What this task involves
Lay out the stretch of entries from the start through the line containing "tap(80, 102)" as a Markdown table with the columns Row and Text. Number each line in Row and omit blank lines.

[Portion of a data file]
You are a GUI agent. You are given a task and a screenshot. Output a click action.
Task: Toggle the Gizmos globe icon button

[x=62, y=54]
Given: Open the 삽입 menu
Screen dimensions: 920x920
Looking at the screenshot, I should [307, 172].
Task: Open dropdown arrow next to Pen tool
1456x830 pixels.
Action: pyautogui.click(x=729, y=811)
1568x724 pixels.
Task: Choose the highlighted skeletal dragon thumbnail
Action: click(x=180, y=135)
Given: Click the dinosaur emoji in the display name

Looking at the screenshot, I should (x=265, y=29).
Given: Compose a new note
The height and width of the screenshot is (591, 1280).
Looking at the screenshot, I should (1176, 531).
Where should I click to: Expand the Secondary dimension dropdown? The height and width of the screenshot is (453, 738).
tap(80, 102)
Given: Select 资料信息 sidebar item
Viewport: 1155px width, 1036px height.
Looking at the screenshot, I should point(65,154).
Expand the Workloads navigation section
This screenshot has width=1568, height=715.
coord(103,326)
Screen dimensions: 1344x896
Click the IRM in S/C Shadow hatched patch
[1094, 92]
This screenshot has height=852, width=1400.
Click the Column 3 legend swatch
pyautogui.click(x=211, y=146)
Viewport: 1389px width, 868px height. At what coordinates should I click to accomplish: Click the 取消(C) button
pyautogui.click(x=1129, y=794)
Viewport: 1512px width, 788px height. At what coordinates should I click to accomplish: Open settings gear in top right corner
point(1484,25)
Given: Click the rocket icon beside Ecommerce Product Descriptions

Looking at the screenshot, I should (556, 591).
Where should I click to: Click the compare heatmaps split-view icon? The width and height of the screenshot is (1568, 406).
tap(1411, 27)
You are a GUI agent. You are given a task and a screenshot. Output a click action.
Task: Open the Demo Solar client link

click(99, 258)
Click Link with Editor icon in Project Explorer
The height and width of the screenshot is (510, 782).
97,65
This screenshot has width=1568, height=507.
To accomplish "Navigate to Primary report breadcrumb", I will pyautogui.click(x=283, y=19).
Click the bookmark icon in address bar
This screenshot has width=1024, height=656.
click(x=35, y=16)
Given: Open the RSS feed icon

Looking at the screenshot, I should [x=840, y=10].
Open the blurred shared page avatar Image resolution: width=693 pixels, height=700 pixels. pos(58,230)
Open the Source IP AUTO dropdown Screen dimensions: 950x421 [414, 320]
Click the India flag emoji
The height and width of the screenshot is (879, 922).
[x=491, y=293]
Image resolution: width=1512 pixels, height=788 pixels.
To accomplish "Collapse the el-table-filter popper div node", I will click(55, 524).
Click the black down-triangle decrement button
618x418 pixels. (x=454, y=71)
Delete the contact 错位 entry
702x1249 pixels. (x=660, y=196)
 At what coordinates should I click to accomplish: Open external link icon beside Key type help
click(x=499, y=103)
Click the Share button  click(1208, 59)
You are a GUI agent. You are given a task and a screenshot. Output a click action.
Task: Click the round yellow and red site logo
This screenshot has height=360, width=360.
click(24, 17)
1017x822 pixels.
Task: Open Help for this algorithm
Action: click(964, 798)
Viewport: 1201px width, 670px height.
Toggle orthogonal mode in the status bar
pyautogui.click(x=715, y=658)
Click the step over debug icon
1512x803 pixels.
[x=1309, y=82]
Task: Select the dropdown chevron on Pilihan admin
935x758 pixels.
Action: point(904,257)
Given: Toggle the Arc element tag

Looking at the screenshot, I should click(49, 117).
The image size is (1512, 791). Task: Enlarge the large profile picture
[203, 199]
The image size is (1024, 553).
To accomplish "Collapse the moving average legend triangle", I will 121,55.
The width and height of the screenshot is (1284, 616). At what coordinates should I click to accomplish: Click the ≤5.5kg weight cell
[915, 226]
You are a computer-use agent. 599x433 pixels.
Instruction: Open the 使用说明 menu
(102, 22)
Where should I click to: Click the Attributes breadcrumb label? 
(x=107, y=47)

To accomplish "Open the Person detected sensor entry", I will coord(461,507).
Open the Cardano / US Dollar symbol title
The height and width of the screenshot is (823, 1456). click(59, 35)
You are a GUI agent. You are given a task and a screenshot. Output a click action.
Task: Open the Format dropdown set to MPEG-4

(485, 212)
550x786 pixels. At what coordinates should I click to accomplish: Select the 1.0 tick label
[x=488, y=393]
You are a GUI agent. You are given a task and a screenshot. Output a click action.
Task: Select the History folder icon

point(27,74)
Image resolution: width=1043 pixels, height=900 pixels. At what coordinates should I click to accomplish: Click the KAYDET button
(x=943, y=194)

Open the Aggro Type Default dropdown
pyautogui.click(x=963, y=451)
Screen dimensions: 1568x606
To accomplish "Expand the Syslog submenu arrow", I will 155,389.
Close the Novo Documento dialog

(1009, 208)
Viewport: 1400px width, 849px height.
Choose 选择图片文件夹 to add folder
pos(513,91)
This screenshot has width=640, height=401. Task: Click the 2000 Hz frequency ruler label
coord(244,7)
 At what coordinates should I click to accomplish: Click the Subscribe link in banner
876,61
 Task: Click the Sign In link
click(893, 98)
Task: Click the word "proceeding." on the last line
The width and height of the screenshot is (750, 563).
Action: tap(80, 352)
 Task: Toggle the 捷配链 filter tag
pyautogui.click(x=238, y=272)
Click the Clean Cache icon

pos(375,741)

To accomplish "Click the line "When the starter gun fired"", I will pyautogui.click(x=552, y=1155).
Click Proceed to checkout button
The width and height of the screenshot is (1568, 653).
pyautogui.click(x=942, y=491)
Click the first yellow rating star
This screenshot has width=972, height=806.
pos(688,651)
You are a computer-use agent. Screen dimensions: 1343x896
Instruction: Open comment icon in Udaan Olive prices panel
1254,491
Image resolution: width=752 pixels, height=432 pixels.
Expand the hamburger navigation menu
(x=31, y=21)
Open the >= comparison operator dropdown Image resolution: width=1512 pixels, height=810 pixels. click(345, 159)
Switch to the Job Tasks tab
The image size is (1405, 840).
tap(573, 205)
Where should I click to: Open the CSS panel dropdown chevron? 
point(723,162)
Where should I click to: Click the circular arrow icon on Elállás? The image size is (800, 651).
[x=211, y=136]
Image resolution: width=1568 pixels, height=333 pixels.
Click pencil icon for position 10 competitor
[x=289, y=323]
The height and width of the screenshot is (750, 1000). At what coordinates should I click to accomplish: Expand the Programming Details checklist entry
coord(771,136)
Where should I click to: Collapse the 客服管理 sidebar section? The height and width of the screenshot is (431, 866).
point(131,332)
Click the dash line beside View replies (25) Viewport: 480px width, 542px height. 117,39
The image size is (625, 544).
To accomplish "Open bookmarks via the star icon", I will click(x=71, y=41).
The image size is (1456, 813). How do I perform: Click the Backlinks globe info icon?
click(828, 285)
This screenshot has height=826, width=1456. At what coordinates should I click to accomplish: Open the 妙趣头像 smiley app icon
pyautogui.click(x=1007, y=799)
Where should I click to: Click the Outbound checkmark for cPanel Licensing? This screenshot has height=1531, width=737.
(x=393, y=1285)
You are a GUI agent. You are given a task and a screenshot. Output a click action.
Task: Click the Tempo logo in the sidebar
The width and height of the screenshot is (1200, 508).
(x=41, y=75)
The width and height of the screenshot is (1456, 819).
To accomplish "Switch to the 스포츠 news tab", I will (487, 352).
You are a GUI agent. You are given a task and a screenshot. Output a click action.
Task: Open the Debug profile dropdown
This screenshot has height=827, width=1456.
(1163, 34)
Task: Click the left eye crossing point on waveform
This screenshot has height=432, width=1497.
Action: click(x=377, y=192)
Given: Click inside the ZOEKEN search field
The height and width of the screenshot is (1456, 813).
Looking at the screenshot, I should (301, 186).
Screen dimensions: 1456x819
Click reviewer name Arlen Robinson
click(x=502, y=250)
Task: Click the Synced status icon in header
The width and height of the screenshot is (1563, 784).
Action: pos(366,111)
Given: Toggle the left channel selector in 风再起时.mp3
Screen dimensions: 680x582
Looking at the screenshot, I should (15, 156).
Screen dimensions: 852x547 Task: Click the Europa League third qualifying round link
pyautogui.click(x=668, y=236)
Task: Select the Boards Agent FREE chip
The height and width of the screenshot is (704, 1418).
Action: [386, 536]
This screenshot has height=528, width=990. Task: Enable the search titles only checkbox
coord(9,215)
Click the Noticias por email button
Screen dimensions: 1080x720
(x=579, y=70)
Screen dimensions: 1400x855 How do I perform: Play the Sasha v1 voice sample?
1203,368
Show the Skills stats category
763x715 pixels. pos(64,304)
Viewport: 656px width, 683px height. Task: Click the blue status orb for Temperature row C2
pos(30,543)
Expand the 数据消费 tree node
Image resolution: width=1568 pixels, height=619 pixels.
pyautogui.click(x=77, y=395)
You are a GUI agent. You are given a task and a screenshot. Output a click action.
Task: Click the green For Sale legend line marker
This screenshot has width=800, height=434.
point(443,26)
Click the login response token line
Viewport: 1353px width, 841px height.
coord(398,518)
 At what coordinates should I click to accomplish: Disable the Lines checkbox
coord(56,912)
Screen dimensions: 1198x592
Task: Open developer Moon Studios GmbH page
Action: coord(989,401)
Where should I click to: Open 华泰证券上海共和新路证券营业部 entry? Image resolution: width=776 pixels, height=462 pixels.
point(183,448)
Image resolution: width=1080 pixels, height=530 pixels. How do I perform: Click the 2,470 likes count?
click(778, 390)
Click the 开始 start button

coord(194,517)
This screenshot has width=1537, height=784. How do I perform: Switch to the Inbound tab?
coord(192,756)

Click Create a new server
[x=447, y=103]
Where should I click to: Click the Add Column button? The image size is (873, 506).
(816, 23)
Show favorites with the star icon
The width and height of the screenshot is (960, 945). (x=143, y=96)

Written reply
| Row | Text |
|---|---|
| 1 | You are a GUI agent. You are given a task and a screenshot. Output a click action. |
| 2 | Task: Toggle the Gizmos globe icon button |
| 3 | [x=62, y=54] |
| 4 | Given: Open the 삽입 menu |
| 5 | Screen dimensions: 920x920 |
| 6 | Looking at the screenshot, I should [307, 172]. |
| 7 | Task: Open dropdown arrow next to Pen tool |
| 8 | 1456x830 pixels. |
| 9 | Action: pyautogui.click(x=729, y=811) |
| 10 | 1568x724 pixels. |
| 11 | Task: Choose the highlighted skeletal dragon thumbnail |
| 12 | Action: click(x=180, y=135) |
| 13 | Given: Click the dinosaur emoji in the display name |
| 14 | Looking at the screenshot, I should (x=265, y=29). |
| 15 | Given: Compose a new note |
| 16 | The height and width of the screenshot is (591, 1280). |
| 17 | Looking at the screenshot, I should (1176, 531). |
| 18 | Where should I click to: Expand the Secondary dimension dropdown? The height and width of the screenshot is (453, 738). |
| 19 | tap(80, 102) |